▸ **Your task**
Print everything from the start of the entries down to the line containing "favorite button located", unchanged.

▸ **Given information**
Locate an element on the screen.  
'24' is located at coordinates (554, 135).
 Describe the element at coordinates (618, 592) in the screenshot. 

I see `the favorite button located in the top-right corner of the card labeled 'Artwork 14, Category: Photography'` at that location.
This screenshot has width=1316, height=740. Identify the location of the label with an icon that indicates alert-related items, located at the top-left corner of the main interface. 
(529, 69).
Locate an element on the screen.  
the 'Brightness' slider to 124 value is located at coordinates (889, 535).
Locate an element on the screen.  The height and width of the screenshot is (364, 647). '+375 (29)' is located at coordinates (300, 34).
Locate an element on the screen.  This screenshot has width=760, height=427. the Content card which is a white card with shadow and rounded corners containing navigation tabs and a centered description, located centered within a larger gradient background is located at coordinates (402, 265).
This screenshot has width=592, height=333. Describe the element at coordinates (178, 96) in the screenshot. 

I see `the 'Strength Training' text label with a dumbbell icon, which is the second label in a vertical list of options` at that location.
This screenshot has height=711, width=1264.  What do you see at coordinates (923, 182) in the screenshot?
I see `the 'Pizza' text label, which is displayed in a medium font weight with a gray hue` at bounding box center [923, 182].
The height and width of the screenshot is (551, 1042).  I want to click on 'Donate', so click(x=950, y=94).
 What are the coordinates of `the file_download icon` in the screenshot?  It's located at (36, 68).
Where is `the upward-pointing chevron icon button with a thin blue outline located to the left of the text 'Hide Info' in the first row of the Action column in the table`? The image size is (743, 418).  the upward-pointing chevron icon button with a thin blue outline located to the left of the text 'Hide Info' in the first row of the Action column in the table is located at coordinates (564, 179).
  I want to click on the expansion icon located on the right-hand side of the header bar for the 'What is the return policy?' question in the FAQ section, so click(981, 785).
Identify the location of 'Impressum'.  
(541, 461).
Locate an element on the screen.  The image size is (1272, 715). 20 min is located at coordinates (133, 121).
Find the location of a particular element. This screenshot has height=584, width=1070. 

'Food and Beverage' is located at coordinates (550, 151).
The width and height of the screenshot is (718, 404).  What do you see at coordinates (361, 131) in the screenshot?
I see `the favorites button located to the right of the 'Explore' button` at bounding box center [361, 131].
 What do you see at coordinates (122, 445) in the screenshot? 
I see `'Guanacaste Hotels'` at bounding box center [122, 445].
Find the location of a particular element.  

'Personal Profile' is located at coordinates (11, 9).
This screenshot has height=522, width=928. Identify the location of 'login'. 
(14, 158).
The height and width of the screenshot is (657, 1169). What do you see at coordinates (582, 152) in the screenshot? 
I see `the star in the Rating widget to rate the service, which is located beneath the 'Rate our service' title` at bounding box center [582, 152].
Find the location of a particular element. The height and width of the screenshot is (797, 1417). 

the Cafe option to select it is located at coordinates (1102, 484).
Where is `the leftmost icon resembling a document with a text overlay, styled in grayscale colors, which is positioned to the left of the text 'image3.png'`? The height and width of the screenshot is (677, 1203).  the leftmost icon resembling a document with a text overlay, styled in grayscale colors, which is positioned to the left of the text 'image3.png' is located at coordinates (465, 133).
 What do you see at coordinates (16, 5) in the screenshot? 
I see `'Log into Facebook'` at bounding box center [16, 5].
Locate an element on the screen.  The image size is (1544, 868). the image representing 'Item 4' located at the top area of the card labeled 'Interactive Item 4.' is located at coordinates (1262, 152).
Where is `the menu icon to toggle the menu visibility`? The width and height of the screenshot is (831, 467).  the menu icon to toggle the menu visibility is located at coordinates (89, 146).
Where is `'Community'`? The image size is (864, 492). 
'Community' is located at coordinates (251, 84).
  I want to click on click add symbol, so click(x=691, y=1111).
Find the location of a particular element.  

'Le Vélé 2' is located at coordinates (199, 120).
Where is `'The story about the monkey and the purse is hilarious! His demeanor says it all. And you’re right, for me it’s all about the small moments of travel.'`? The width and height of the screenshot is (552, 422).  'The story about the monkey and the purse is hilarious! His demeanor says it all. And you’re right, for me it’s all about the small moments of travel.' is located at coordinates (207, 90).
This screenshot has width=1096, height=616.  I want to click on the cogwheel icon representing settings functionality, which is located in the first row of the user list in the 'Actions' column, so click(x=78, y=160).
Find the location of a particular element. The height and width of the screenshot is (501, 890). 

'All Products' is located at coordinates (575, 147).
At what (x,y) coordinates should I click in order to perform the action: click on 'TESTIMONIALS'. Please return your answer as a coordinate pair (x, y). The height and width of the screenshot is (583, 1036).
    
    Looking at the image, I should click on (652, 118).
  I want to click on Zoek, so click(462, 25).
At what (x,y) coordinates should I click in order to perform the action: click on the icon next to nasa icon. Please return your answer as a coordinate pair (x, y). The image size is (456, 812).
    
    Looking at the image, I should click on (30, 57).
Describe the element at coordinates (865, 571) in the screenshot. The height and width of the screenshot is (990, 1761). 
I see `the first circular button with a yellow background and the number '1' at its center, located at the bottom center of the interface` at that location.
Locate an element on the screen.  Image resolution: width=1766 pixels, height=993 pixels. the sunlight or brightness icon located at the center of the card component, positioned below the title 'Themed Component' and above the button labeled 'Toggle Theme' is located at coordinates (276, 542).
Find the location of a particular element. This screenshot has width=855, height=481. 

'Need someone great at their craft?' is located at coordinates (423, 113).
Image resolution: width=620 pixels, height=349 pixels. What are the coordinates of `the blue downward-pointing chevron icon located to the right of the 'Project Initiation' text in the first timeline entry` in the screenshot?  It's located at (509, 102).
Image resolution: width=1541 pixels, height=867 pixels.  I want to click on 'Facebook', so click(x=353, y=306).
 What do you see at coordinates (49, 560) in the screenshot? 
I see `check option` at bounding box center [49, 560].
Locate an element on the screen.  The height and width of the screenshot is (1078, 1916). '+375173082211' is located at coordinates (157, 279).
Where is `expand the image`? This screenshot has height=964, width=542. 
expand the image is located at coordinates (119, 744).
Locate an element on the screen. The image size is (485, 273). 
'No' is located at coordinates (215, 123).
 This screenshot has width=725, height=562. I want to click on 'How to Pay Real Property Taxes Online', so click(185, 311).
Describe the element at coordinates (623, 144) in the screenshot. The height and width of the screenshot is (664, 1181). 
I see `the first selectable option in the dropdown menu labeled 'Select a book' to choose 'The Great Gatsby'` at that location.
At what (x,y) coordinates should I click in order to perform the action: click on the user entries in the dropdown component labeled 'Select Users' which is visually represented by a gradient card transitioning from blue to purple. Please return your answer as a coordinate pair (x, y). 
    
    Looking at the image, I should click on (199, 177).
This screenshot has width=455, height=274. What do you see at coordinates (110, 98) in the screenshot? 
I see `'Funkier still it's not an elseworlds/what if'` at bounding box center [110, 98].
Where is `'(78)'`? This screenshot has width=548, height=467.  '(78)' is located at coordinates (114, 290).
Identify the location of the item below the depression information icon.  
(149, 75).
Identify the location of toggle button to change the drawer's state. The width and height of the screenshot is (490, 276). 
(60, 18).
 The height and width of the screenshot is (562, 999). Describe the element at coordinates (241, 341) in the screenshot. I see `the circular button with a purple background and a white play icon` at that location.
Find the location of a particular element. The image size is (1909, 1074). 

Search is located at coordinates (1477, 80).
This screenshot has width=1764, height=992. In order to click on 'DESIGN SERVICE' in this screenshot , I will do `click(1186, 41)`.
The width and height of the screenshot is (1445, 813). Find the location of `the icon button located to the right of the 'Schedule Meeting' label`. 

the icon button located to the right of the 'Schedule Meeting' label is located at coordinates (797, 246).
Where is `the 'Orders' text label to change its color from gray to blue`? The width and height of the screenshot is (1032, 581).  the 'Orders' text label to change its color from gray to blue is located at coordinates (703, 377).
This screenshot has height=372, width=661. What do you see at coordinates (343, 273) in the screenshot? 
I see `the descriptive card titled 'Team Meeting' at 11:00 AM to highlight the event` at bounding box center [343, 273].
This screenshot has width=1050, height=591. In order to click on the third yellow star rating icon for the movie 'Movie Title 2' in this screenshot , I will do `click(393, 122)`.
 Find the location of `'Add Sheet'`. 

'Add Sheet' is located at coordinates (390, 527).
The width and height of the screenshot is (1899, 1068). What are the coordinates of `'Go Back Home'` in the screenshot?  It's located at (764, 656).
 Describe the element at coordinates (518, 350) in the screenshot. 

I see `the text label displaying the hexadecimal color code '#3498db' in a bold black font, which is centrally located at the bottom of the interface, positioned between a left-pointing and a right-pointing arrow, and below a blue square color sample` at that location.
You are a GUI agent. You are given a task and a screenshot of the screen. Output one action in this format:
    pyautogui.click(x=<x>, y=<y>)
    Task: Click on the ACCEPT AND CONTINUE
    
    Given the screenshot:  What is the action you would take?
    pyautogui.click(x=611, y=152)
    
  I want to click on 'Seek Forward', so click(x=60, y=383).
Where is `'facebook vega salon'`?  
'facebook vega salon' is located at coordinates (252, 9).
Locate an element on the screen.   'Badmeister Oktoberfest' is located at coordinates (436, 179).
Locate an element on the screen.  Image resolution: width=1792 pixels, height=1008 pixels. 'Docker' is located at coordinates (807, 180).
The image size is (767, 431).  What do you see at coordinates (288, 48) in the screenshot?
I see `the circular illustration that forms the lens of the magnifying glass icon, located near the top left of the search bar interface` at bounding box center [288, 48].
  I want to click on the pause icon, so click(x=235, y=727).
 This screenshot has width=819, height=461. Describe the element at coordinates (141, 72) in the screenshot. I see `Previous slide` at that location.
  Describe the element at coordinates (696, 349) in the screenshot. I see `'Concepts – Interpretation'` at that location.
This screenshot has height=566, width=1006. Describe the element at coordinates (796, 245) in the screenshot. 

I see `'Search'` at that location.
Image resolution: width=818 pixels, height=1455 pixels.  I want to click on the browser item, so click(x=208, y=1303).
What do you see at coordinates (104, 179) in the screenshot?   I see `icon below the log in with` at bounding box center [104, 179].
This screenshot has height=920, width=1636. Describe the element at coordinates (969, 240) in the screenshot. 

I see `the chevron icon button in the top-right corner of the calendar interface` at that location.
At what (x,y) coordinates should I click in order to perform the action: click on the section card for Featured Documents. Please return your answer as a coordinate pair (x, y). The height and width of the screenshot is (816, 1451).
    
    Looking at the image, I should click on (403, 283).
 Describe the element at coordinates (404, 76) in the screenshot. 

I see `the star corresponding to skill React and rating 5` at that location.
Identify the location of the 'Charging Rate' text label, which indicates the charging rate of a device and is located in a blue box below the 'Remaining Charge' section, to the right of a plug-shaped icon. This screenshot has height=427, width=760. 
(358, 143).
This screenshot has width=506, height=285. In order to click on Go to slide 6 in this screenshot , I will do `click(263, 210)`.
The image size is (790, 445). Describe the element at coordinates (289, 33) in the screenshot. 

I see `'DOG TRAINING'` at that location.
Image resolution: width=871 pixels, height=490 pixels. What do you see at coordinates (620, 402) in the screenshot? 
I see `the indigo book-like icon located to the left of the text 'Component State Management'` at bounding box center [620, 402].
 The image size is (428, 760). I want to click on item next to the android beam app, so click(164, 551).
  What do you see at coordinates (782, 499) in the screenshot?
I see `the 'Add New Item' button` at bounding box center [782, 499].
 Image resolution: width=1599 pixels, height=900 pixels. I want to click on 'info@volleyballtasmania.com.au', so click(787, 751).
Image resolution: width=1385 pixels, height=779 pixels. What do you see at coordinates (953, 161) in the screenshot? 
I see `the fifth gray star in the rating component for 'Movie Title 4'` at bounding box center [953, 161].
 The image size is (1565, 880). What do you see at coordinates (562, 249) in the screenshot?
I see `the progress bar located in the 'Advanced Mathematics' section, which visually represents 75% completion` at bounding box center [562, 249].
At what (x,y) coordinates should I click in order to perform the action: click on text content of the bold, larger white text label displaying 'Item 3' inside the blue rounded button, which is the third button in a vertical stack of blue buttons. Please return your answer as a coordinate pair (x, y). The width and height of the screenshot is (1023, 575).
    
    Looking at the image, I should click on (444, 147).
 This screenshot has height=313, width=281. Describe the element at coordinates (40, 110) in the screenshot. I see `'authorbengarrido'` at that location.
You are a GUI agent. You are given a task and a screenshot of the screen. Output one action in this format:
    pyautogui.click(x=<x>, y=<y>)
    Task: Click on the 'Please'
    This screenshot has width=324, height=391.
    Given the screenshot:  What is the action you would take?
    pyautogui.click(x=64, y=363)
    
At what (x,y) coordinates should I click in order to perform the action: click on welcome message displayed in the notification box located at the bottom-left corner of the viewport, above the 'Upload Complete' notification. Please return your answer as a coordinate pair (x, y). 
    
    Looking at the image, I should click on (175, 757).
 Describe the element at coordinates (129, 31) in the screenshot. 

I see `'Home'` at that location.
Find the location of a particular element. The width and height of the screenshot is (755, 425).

▸ **Finished answer**
Locate an element on the screen.  
'24' is located at coordinates (554, 135).
 Describe the element at coordinates (618, 592) in the screenshot. 

I see `the favorite button located in the top-right corner of the card labeled 'Artwork 14, Category: Photography'` at that location.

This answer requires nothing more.